Assessing - This is a personality tendency where the individual has a high sense of justice, order, and rigor. This person often obsesses on the best possible way to accomplish a given task. This person is usually process-oriented, perhaps having worked as an IT auditor or security compliance expert, but not always. Many managers and technical people find themselves living inside bad processes that they would give anything to be allowed to fix.
To bring out these tendencies in our subjects (which sounds so lab coat), we developed our own on-line questionnaire and underlying rubric. It was not an easy task, and we quickly discovered what Isabel and her mother discovered many years earlier: Considerable subjectivity inevitably comes to play quickly when assigning proper weights to answers on questionnaires.
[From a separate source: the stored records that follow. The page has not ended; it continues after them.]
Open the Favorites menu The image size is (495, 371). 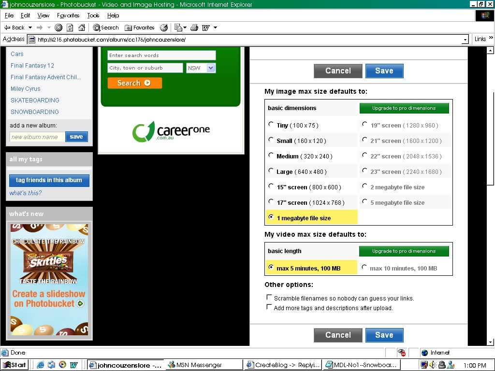[68, 15]
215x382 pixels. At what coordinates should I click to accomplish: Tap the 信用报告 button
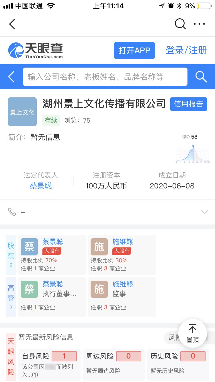[x=188, y=104]
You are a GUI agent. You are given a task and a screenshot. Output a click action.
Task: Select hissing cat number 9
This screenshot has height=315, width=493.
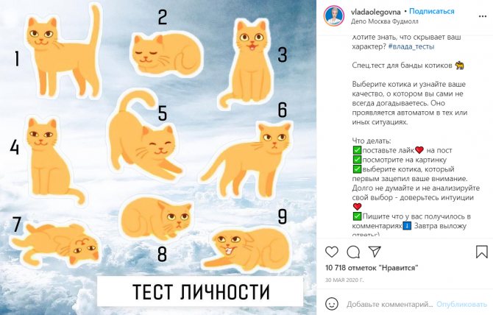[x=246, y=249]

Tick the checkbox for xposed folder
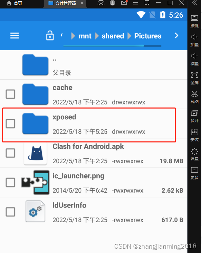click(11, 123)
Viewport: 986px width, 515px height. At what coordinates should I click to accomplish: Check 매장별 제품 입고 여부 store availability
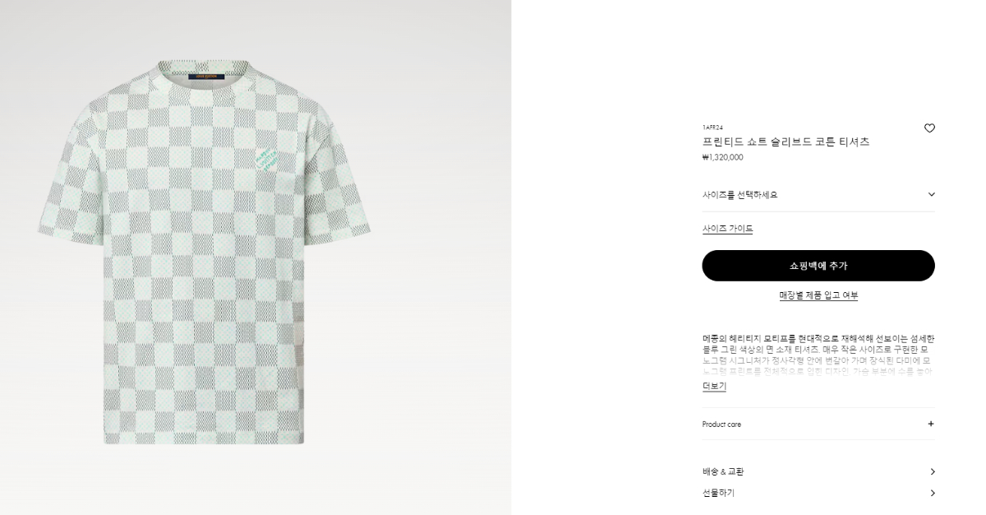(818, 295)
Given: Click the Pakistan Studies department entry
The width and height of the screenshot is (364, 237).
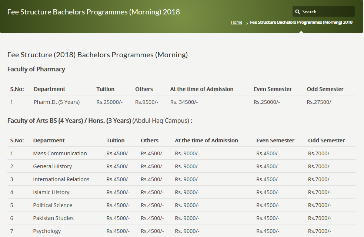Looking at the screenshot, I should point(53,218).
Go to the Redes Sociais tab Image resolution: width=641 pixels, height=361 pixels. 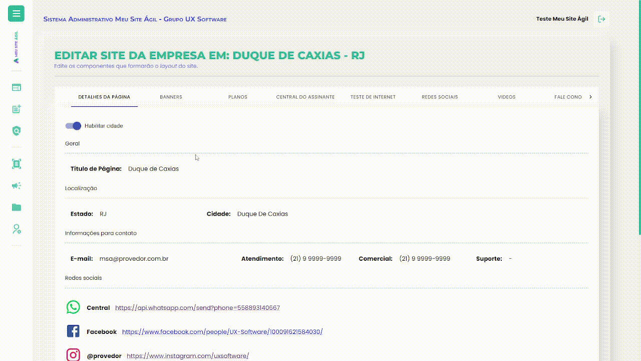440,97
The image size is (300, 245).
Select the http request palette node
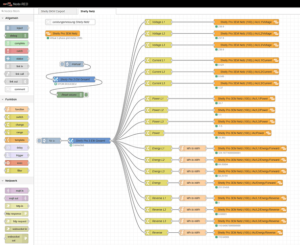coord(17,221)
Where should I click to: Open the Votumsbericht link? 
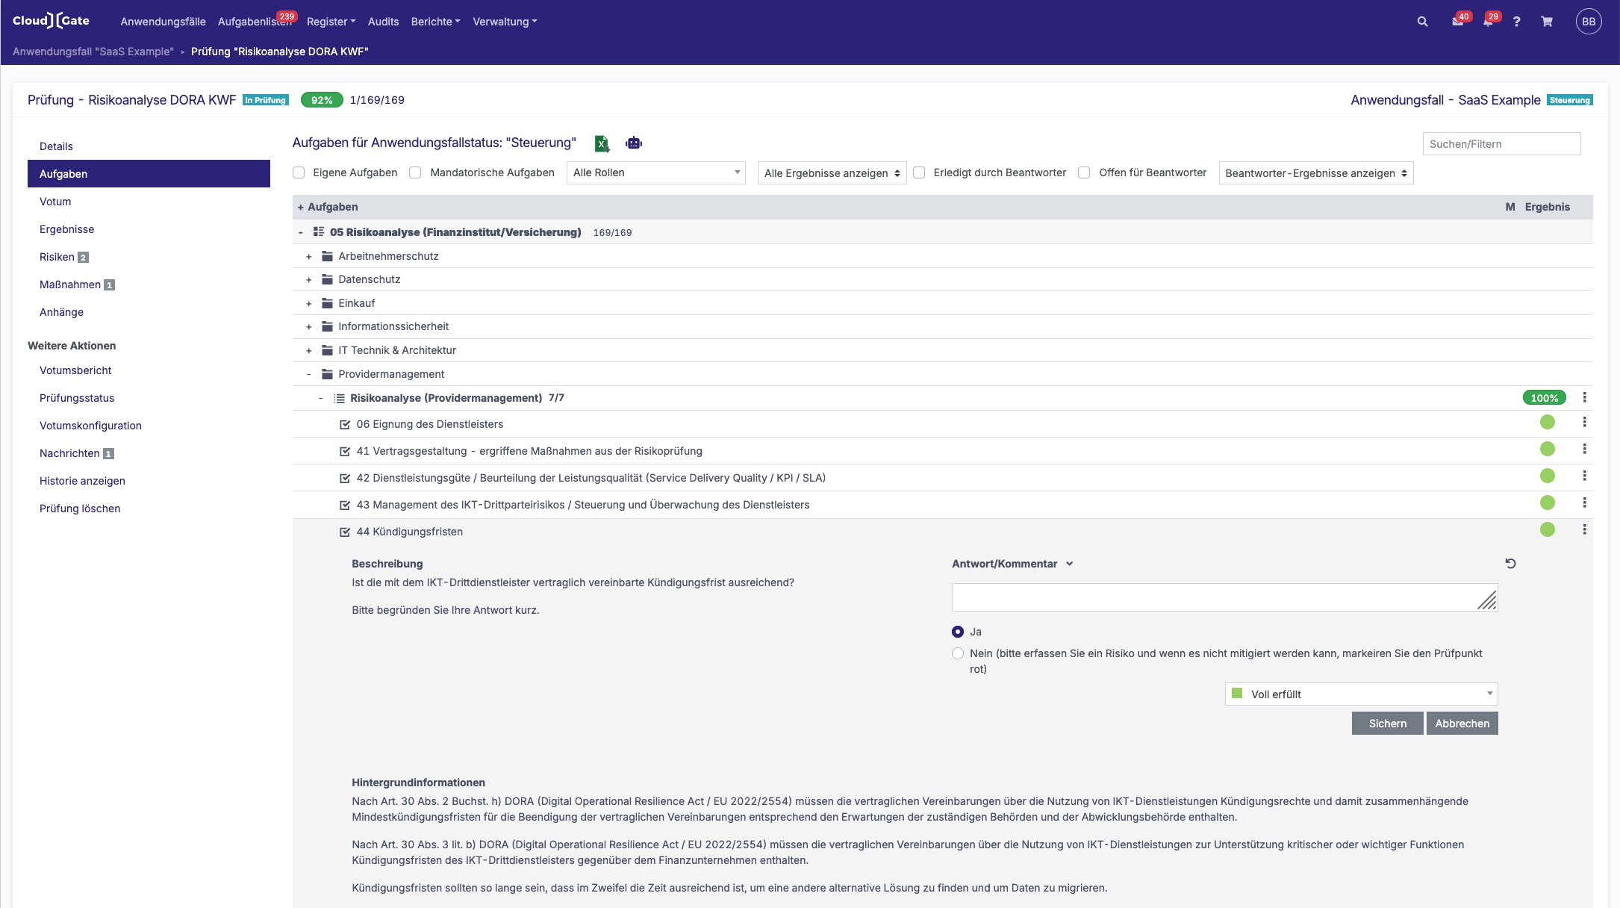(x=75, y=370)
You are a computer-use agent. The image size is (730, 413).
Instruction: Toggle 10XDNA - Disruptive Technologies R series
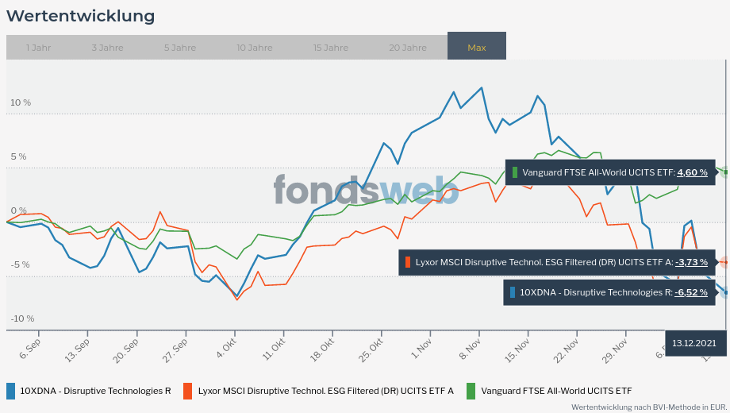pos(95,391)
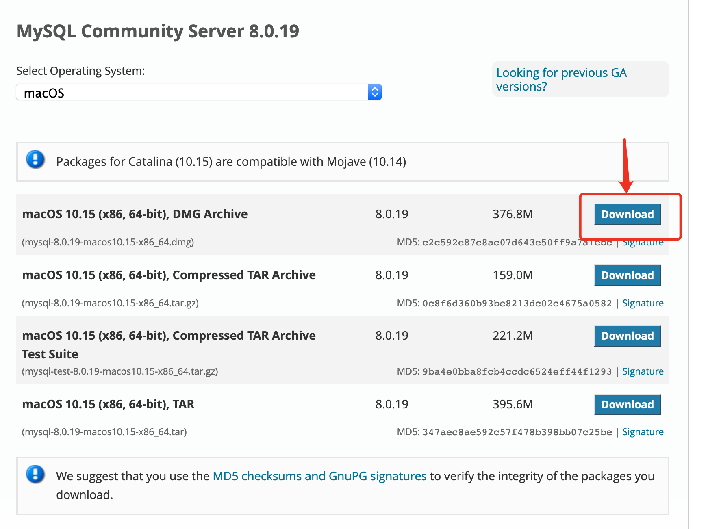Click the MySQL Community Server 8.0.19 heading
Image resolution: width=708 pixels, height=529 pixels.
coord(158,31)
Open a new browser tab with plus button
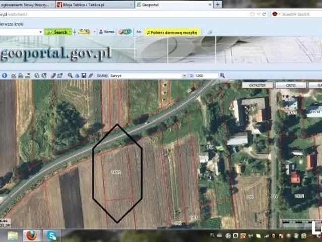The width and height of the screenshot is (322, 242). [218, 5]
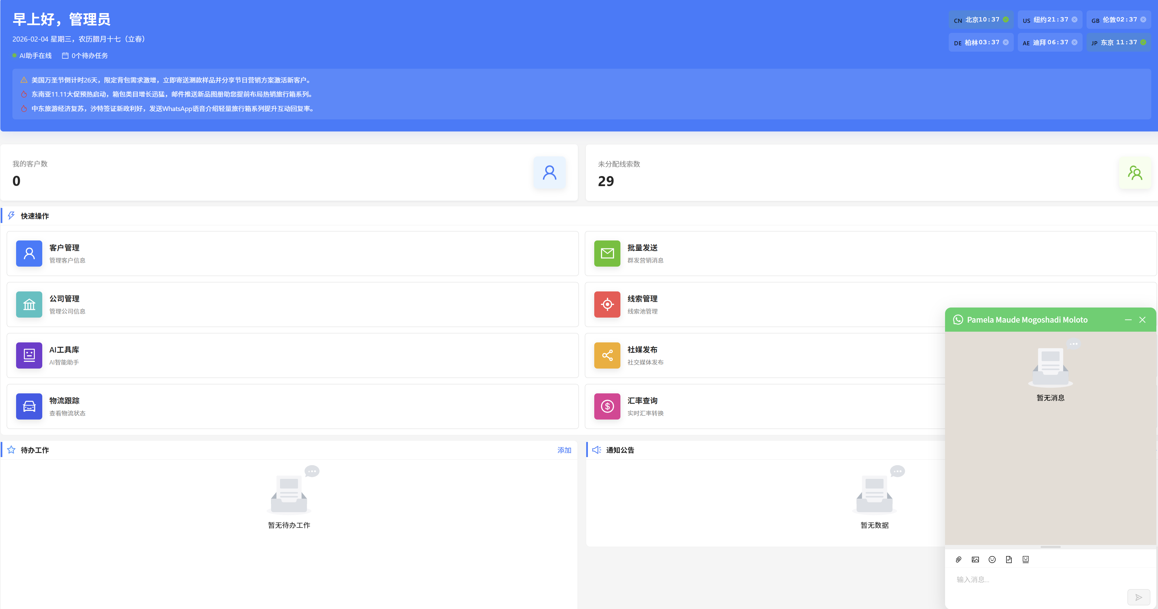
Task: Open the document icon in chat toolbar
Action: tap(1009, 559)
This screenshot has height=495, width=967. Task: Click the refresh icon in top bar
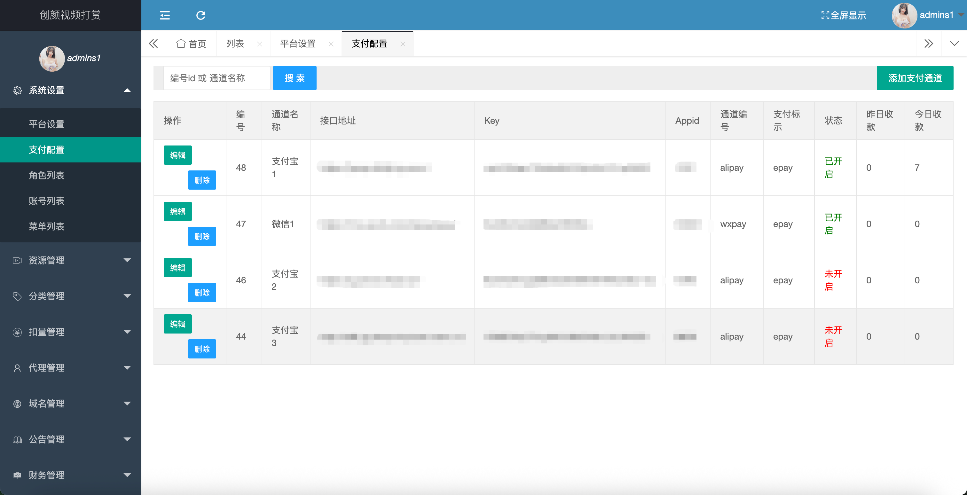[x=201, y=15]
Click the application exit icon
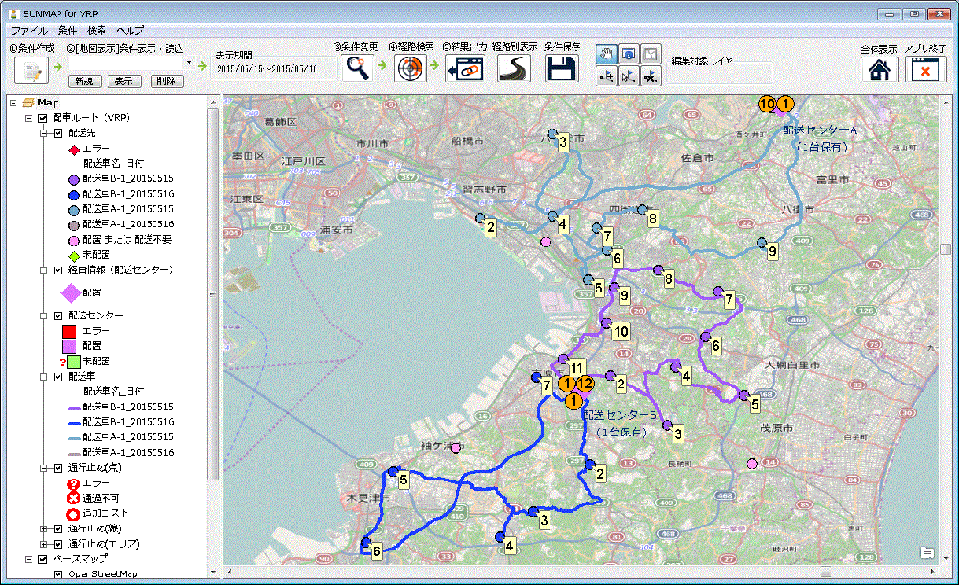The height and width of the screenshot is (585, 959). [x=925, y=69]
This is flat-out unavoidable, even if you do a million different tests.
Here's an example: We developed a question that tests one's judgment in the case where you happen to discover a small error in a security audit assessment that has just been signed off by the CEO. We believe that compliance-oriented assessors will demand that the error be corrected; management-oriented people will gather members of the team together to discuss; and technically-oriented people will be super-tempted to just let the dumb thing go.
Now, is this determination perfect? . . . obviously not. But the tendencies that emerge for a subject across thirty comparable questions allow us to help self-assess that person's innate tendencies. It is important to note, by the way, that this is not a good predictor of the actual job a given subject is in today. It is, however, a useful guide to help ponder the type of job a given subject might want to consider in the future. This is especially exciting for younger people.
The tool is called CyberEXP, and you can read more about how it works at https://www.tag-cyber.com/CyberEXP/. For businesses, we are asking a modest license fee for use across the company - and we are happy to negotiate based on your size and scope. For non-profits and educational institutions, contact us and we can discuss some special programs we're setting up. The fees we collect for use of the tool allow us to reinvest in more research.
I hope you'll have a look at the CyberEXP self-assessment tool and let us all know what you think. We are hopeful that this resource can help drive cyber security to a more legitimately recognized business profession. Oh, and one more thing: You can be certain that once a prospective future son or daughter-in-law shows up at my door, I promise to give them this test, just like Mrs. Briggs did for young Myers, a century ago.